Not a 400-page explanation with footnotes, cross-references, and a Netflix docuseries.
Just two.
Change it. Or choose it.
And if you don’t change it?
Congratulations.
You chose it.
This realization hits people with roughly the same emotional force as realizing halfway through Infinite Jest that the footnotes have footnotes and that David Foster Wallace is basically daring you to keep going like a sadistic tennis coach screaming across the net while you gasp for oxygen.
Because once you accept the rule—change it or choose it—a lot of comforting bullshit collapses.
Suddenly your life isn’t a mysterious storm you got caught in.
It’s a series of decisions you kept renewing like a streaming subscription you forgot to cancel.
The Comfort of Pretending You’re Trapped
Most people live their lives like residents of the halfway house in Infinite Jest—sitting around explaining their circumstances in long, intricate speeches that make it sound like they’re trapped in some elaborate psychological escape room.
“My job sucks but the market is tough.”
“My relationship is exhausting but relationships take work.”
“I hate my commute but that’s just city life.”
“My boss is a micromanaging goblin but what can you do?”

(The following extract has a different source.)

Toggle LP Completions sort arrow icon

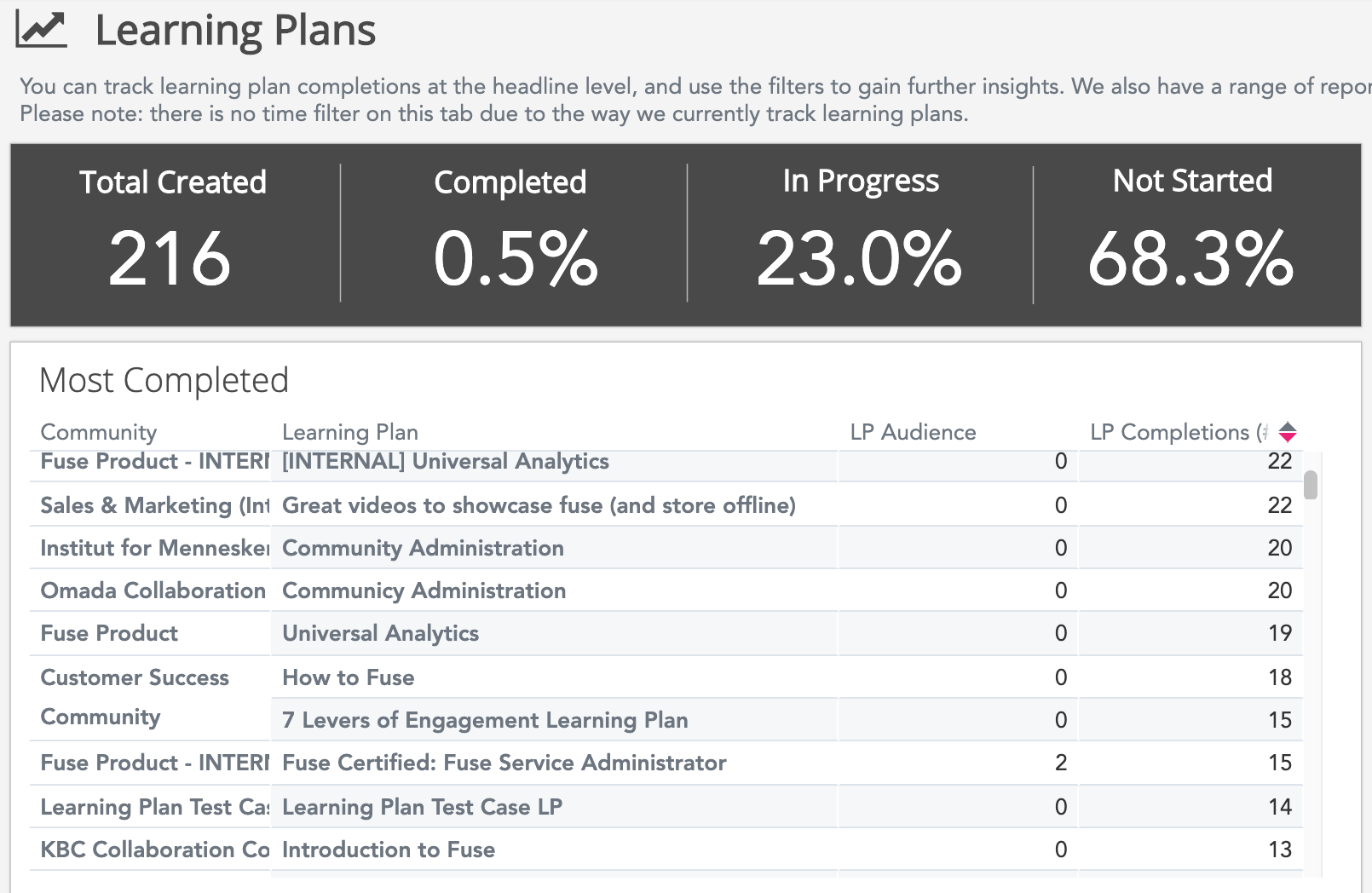click(x=1287, y=432)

And look—some of these things are real constraints.
Life is not a Pixar movie where a ukulele starts playing and suddenly everyone can open a cupcake bakery in Portland.
But most people aren’t trapped.
They’re comfortable enough to stay miserable.

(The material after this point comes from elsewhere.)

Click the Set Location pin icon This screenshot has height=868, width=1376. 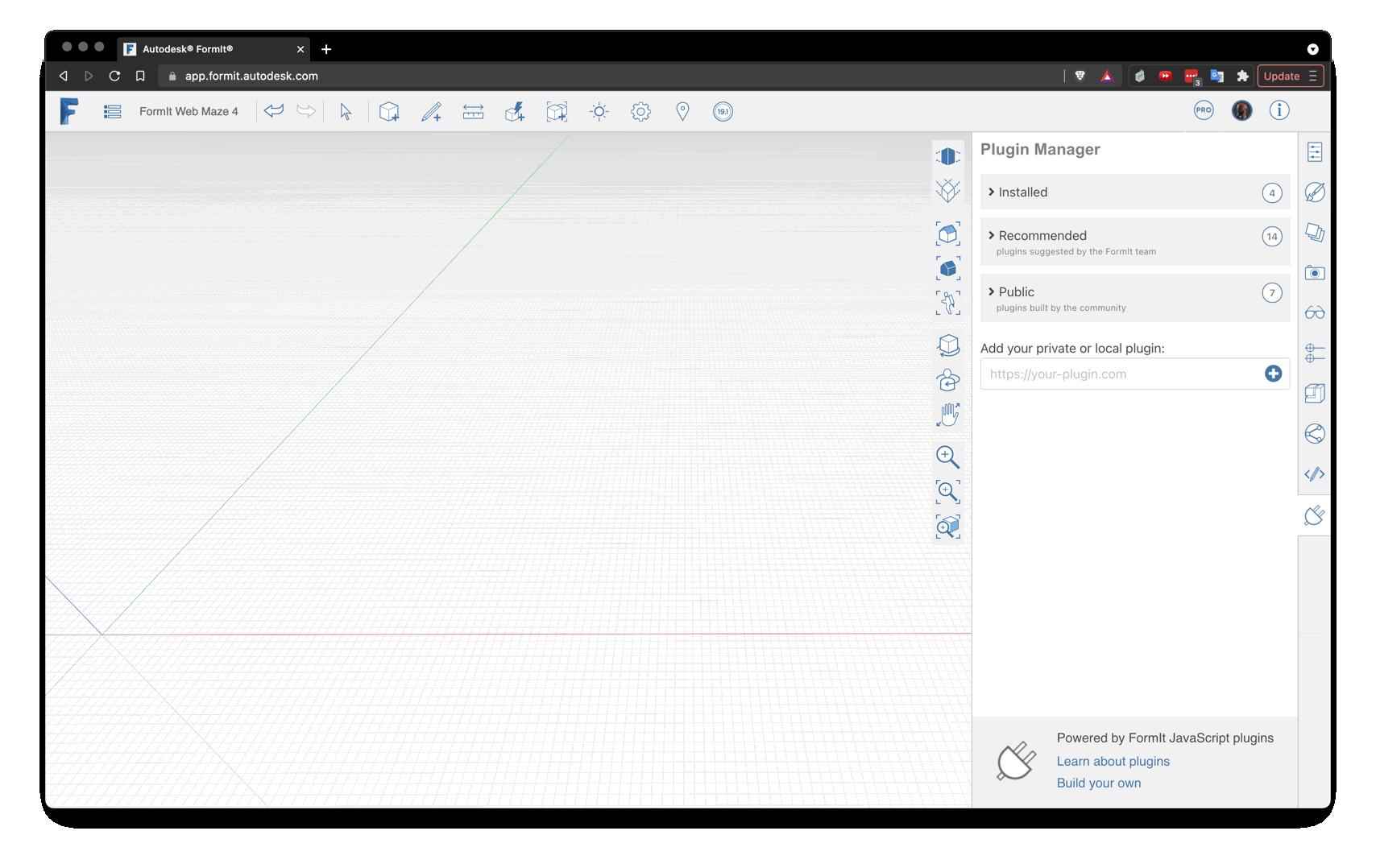coord(682,112)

Which is a different thing entirely.
It’s like the Entertainment cartridge in Infinite Jest—the movie so hypnotically pleasurable that anyone who watches it becomes incapable of doing anything else.
Except instead of bliss, the entertainment most people are addicted to is familiar dissatisfaction.
They sit there watching it.
Over.
And over.
And over.
Complaining about the plot while refusing to turn off the television.
Your Morning Is a Series of Choices
Let’s take something simple: your morning.
Your alarm goes off.
Immediately, a decision tree opens up.
You can get up.
You can hit snooze.
You can exercise.
You can scroll your phone like a dopamine-starved raccoon rummaging through digital garbage.
You can eat a decent breakfast.
Or you can slam coffee and rage like a caffeinated raccoon.
Every one of these is a choice.
Even the ones you pretend aren’t.
Especially those.
“I’m just not a morning person.”
No.
You are a person who repeatedly chooses the behavior of someone who hates mornings.
Which is fine.
But own it.
Because every morning you hit snooze like it owes you money, you’re casting a vote for the life you currently have.
You’re shaping your day the way a tennis player shapes a rally—every swing affecting the next shot.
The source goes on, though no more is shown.